Hizo una pausa, y la voz se volvió más baja, más intensa.
—Por eso te estoy invitando oficialmente: quiero que seas mi enfermera particular. Vas a vivir aquí, vas a cuidarme, vas a tener todo lo que quieras, ganarás el doble, el triple de lo que ganas en la clínica. Es una oportunidad única, Camile. Pocas personas llegan cerca de lo que te estoy ofreciendo.
Respiré hondo, apretando el teléfono contra el oído. La oferta era tentadora, sí. El dinero era mucho, me cambiaría la vida por completo. Pero…
—Señor Marcondes… se lo agradezco mucho, de verdad. Confío en usted y me alegra que esté bien y en casa. Pero… su casa es su mundo. Es un mundo que no es el mío, al que yo no pertenezco. Hoy, ahora mismo… solo quiero olvidar esta semana. Fue agotadora, pesada; vi cosas que me marcaron. Hoy voy a salir con mi amiga, vamos a bailar, reír, disfrutar la vida. Solo quiero eso por ahora.
Hubo un silencio del otro lado. Y entonces, repitió la palabra, con un tono de disgusto, como si bailar fuera la cosa más inútil y absurda que alguien pudiera hacer.
—Bailar… —dijo seco, frío—. ¿Prefieres salir por ahí, exponerte, bailar con extraños, en vez de aceptar un lugar seguro, un trabajo digno, a mi lado?
—Prefiero ser libre hoy —respondí con firmeza, sin miedo—. Mañana pienso en lo demás.

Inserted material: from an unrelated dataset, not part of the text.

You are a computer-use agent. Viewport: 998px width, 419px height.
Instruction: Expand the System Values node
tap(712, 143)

Hoy es solo mi vida, mis reglas.
Él suspiró, y su voz se endureció, más autoritaria, la voz del Don al que todos obedecen.

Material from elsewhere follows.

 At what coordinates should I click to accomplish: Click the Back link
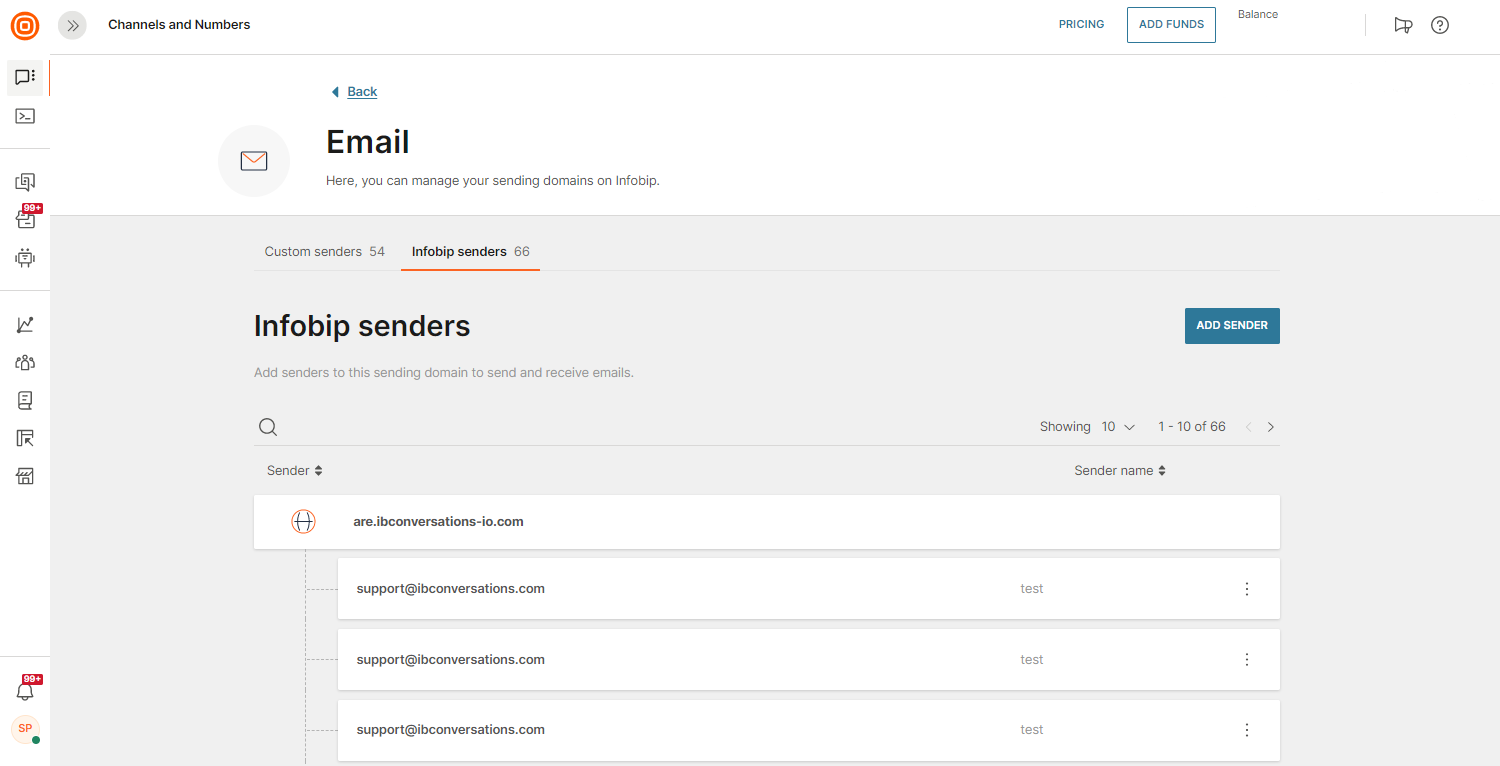361,92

—Está bien. Si quieres bailar, ve. Pero que te quede claro algo: mañana temprano, bien temprano, mi auto y mis hombres van a pasar por tu puerta. Van a recogerte.

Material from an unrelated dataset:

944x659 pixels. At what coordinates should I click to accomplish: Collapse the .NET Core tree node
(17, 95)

—Señor, ya le dije que no quiero la oportunidad —lo corté, decidida—. Se lo agradezco, pero no voy a ir.
—Camile… —dijo lentamente, cada palabra cortante como una navaja—. Entendiste mal. Esto no es una oportunidad. No es una opción. Es una orden.
Antes de que pudiera responder, argumentar o reclamar, simplemente colgó.
El silencio del teléfono dolió más que cualquier grito. Me quedé parada ahí, en medio del baño, con el celular en la mano, el agua todavía escurriendo de mi cabello, sintiendo el corazón latirme desbocado.
No es una opción.
Me miré en el espejo, vi mi rostro asustado y escuché a Luana llamando desde la sala:
—¡Camile! ¡Apúrate, que si no vamos a perder la noche!
Respiré hondo, guardé el celular y le devolví la sonrisa, aunque por dentro ya sabía: mi libertad se había terminado en ese instante.
Hoy iba a bailar, sí. Iba a bailar como si no hubiera mañana. Porque mañana temprano, el mundo de Dante Marcondes iba a tocar a mi puerta… y esta vez, yo ya no podría huir.